Influenced by the inventive style of global film New Waves—from Seijun Suzuki in Japan to Jean-Luc Godard in France—Hayashi represents the complex interior lives of his characters by inflecting a poetic, expressive style. Characters are often drawn without mouths, and with their eyes rendered to be simple and emotive. Hayashi reduces bodies to an unassuming assemblage of clean, straight, simple lines—an aesthetic detail that is clearly a choice, because elsewhere Hayashi draws faces, details, and landscapes with incredible richness and visual sophistication. He juxtaposes these more detailed images against his characters’ simplified figures, and they serve to punctuate scenes, offering an abrupt transition out of a scene or a dramatic moment of tension within one.
One particularly memorable punctuation is a page covered entirely by a bold, evocative illustration of a field of flowers; each blade of grass sprouts out of the ground in a thin, quick stroke of white emptiness against a solid black background, the clouds composed of thick blobs of ink that curl and lilt just perfectly.

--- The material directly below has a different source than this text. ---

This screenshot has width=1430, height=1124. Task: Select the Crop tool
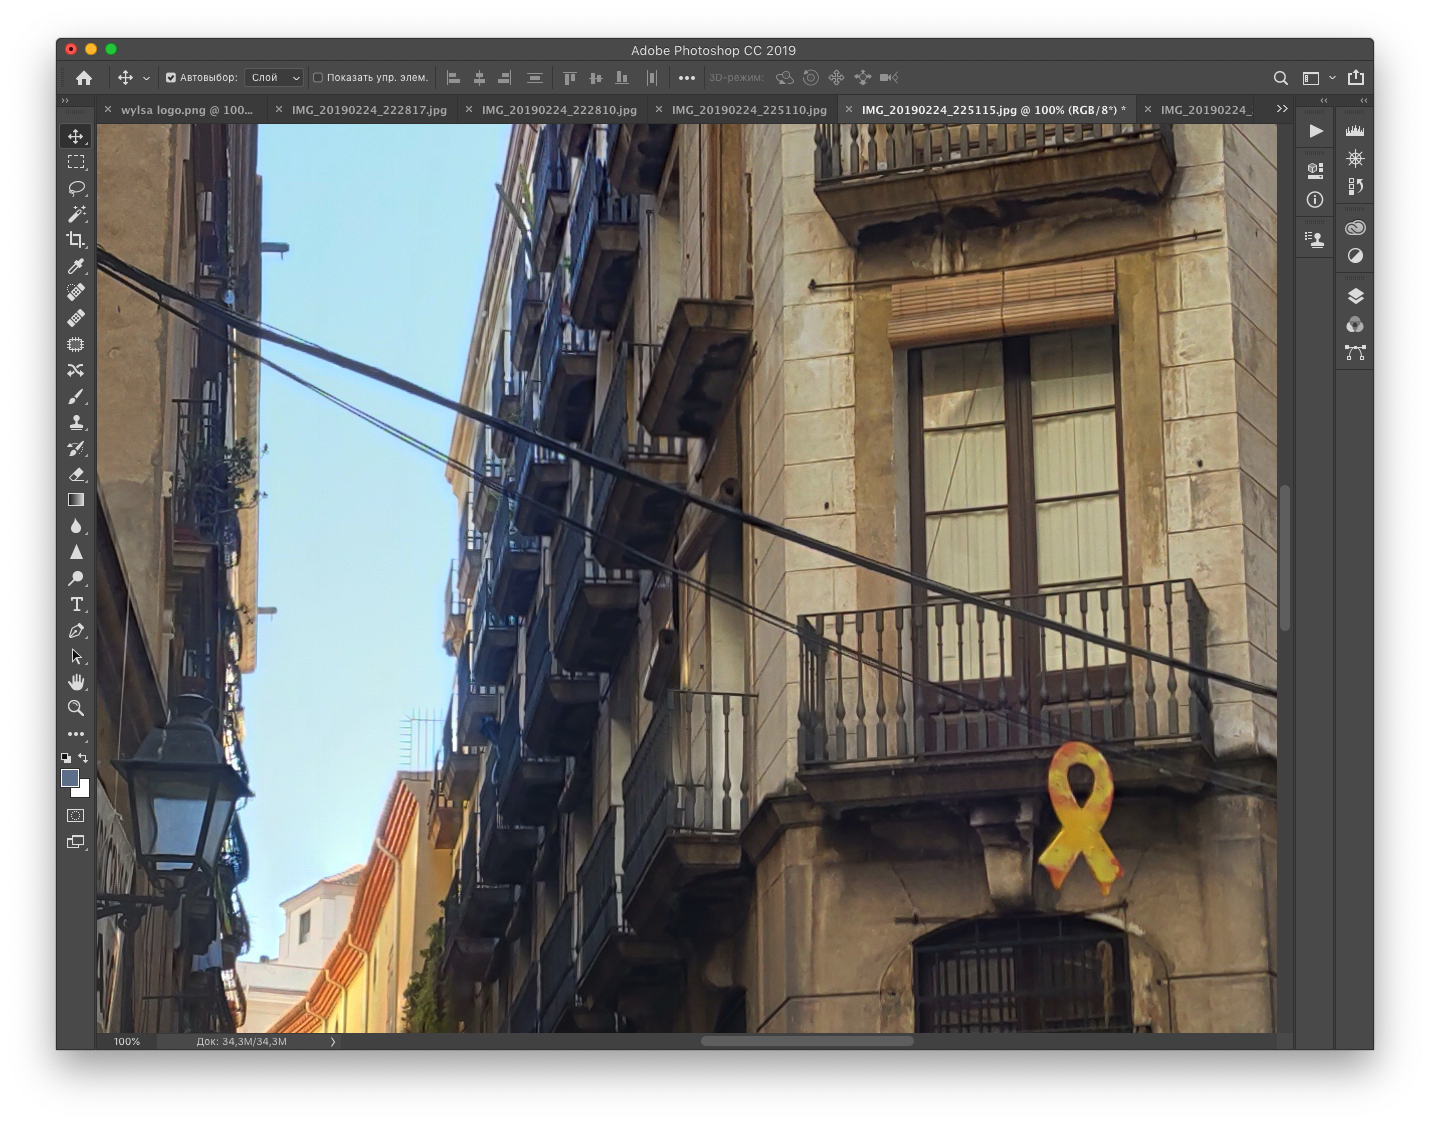click(x=76, y=240)
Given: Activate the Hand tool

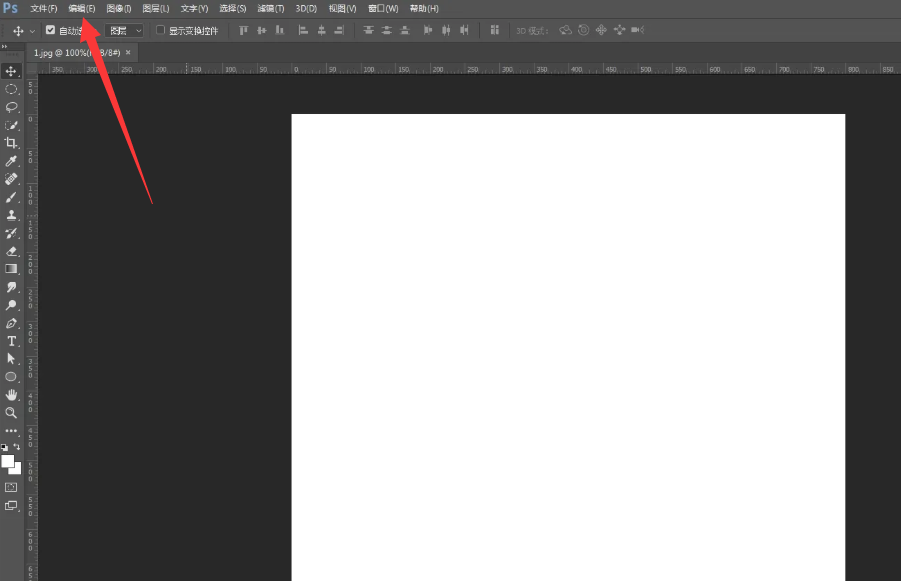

Readers already familiar with Hayashi’s work will know that the cartoonist resists clear or naturalistic storytelling, but his alienating affect is part of the appeal. With a constantly evolving aesthetic, Hayashi’s pages bristle with a tension that attracts the eye even as it repels the part of the brain that has been trained to read comics. The effect is something attractive but elusive, which is difficult to sustain for more than 200 pages (no doubt why Hayashi worked primarily on shorter works). Fortunately, Red Colored Elegy represents one of the most successful works by one of the comics forms greatest practitioners, and its long-awaited reprint should be one of the year’s most exciting releases. Unfortunately, the very things that make Hayashi so exciting are also the things that make him unapproachable, and the book’s release will no doubt be met with a mere fraction of the interest it deserves.